Deuxièmement, il faut stopper la dérive à l’œuvre de l’école maternelle vers l’école élémentaire, à la fois dans les missions, l’organisation et les apprentissages. Cette tentation existe déjà, notamment en grande section. L’intégration de l’école maternelle dans la scolarité obligatoire ne devra, à aucun prix, renforcer un tel mouvement. Ce serait gommer la spécificité de cette école et empêcher son adaptation fine aux besoins d’enfants en pleine transition cognitive et psychoaffective.

Par ailleurs, pour consolider et préciser le texte de la proposition de loi, la commission avait adopté, sur mon initiative, un certain nombre d’amendements, qui ont été validés par la commission des finances ; je tiens à le souligner, car c’est grâce à leur adoption que nous avons encore un texte à discuter ce soir !

Ces amendements visaient trois objectifs.

Il s’agissait, d’abord, de garantir l’homogénéité et la cohérence de l’ensemble des dispositions du code de l’éducation mentionnant l’instruction obligatoire.

Il s’agissait, ensuite, de maintenir l’école maternelle hors du champ de contrôle de l’assiduité scolaire, afin de préserver une certaine souplesse dans l’organisation de la journée pour les enfants de trois ans et surtout, mes chers collègues, d’empêcher l’activation du mécanisme de suspension des allocations familiales prévu par la loi Ciotti du 28 septembre 2010.

Mme Éliane Assassi et M. Roland Courteau.
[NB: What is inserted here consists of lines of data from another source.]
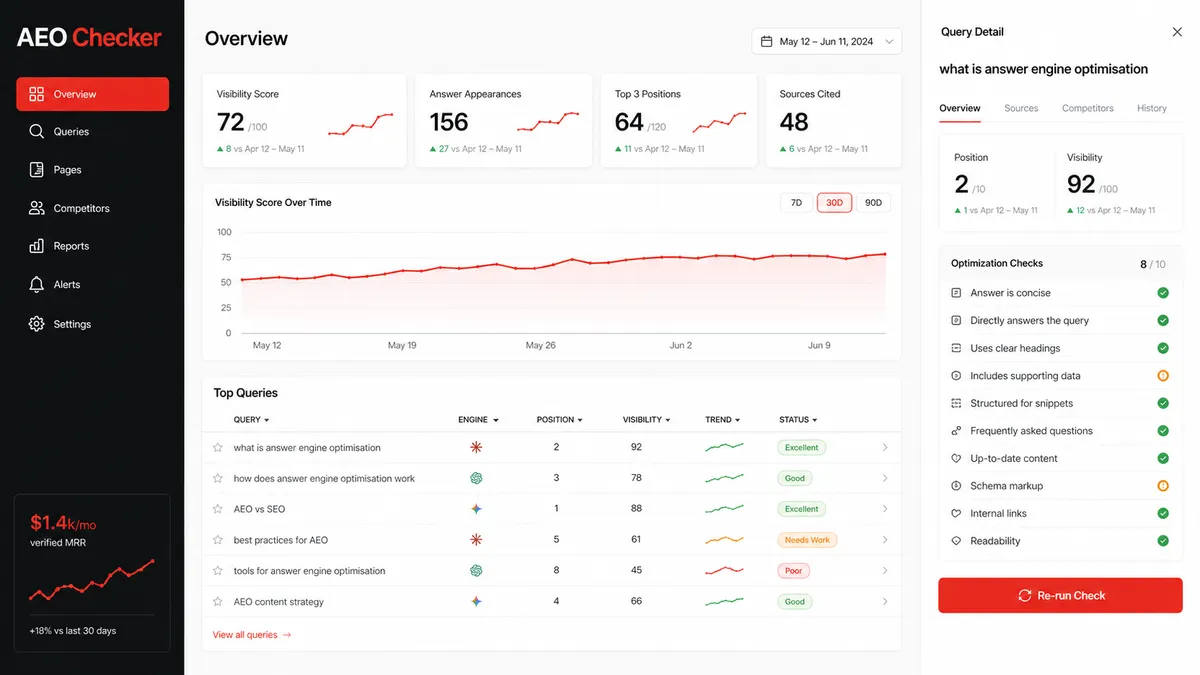Click the refresh icon on Re-run Check
This screenshot has height=675, width=1200.
1024,595
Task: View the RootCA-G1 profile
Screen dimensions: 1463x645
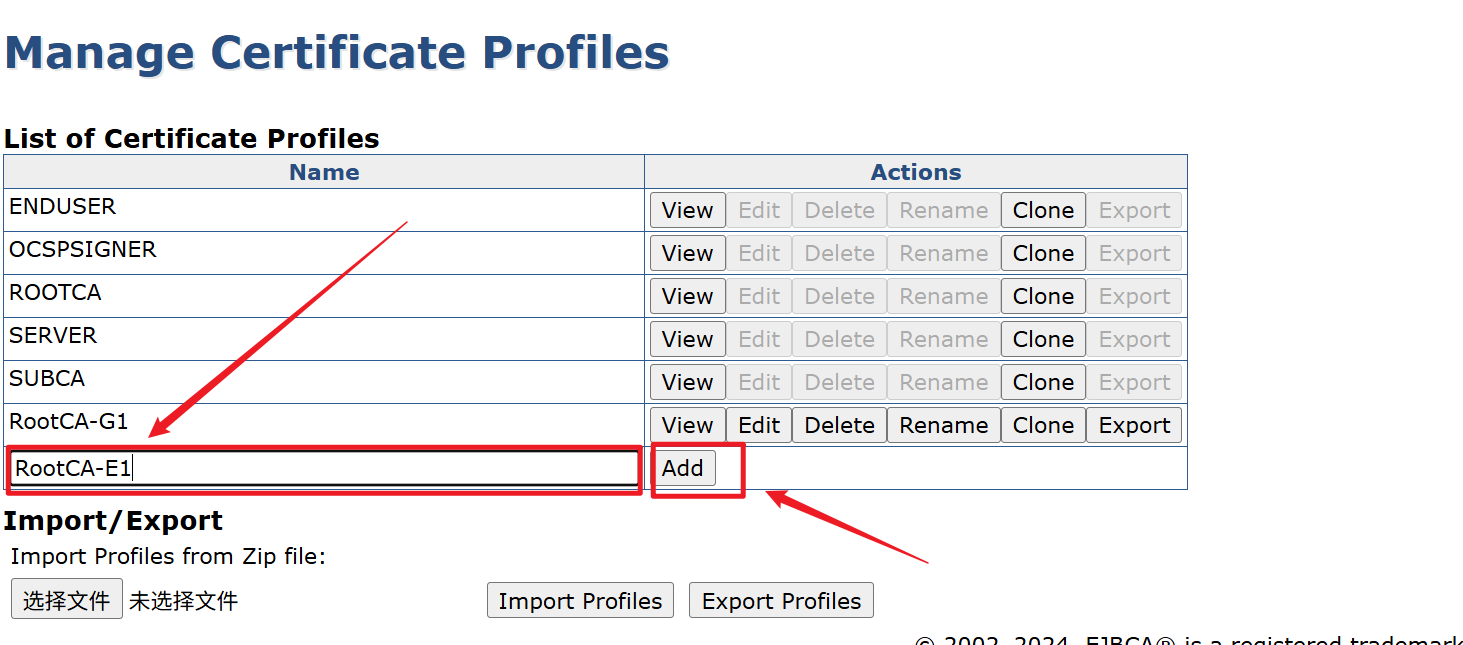Action: 687,425
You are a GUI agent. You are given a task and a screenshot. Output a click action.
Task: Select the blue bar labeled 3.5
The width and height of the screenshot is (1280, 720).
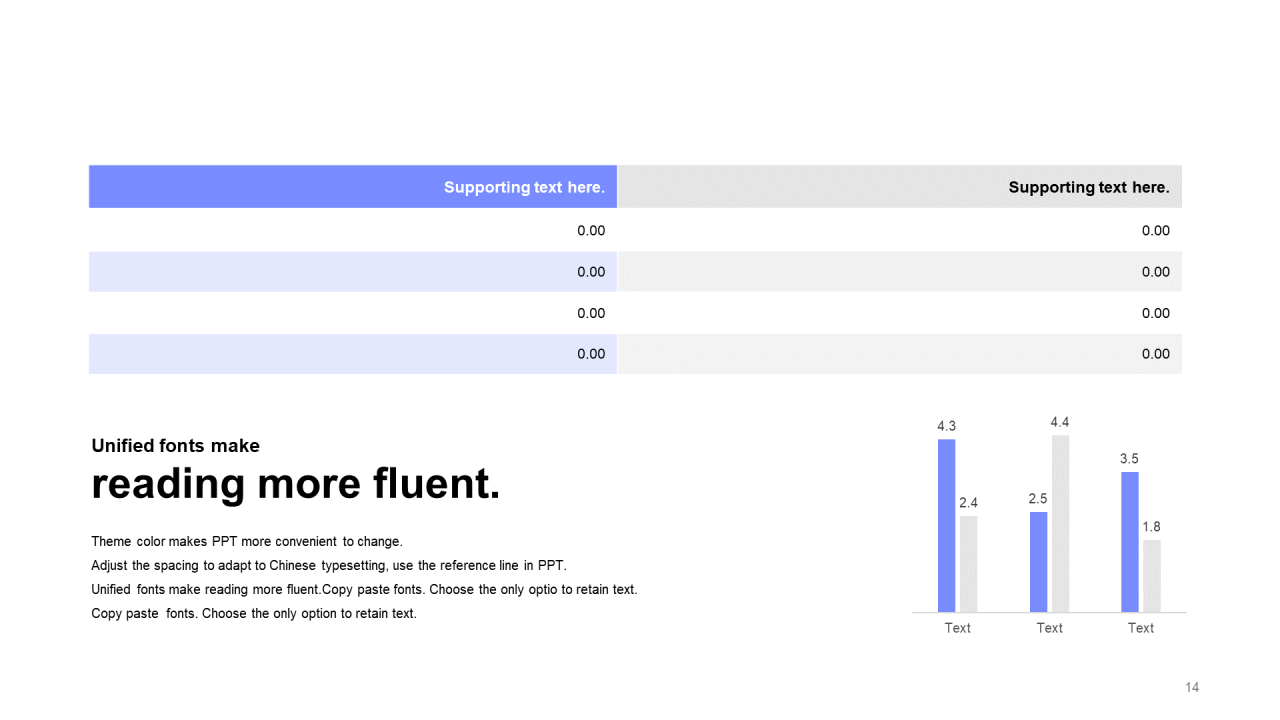point(1130,542)
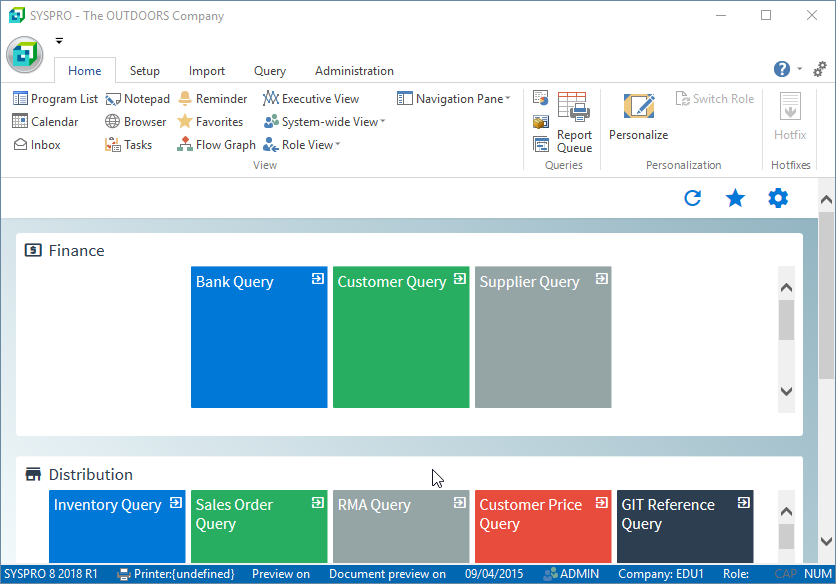Open the Flow Graph view
Screen dimensions: 836x584
tap(216, 145)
Très bien !

Mme Brigitte Gonthier-Maurin, rapporteur. Il s’agissait, enfin, d’exiger une formation initiale et continue pour les personnels enseignants, prenant en compte la technicité particulière de leur tâche et les spécificités des enfants accueillis à l’école maternelle.
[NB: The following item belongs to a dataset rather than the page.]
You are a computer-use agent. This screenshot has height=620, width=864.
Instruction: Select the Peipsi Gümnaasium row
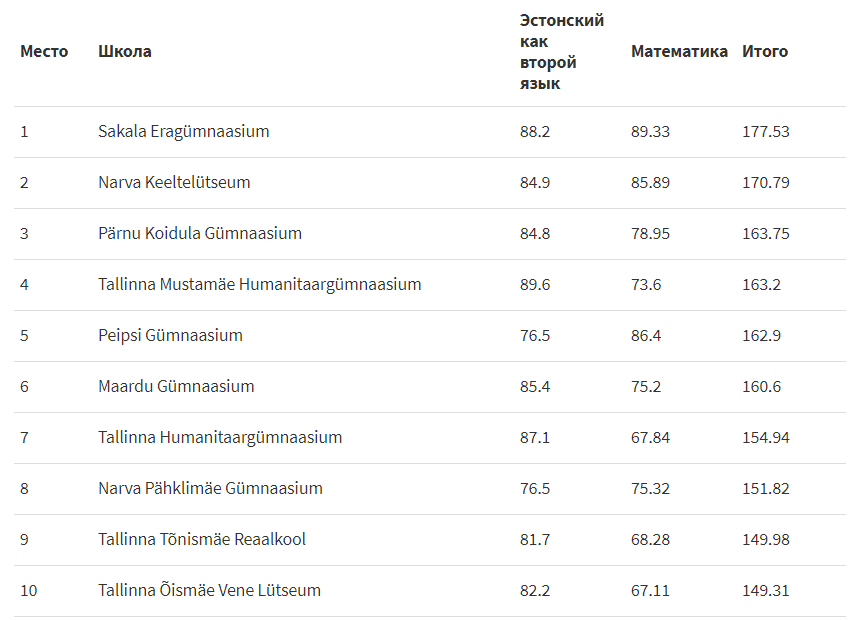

Le texte, je l’ai dit, a été vidé de sa substance après l’intervention du Gouvernement. La commission de la culture et de l’éducation, qui avait rendu un avis favorable, le déplore très vivement. Elle craint désormais que l’école maternelle ne soit bientôt la victime de graves restrictions budgétaires.

M. Claude Bérit-Débat. Tout à fait !

Mme Brigitte Gonthier-Maurin, rapporteur. Nous en reparlerons bien évidemment lors de l’examen du projet de loi de finances, monsieur le ministre.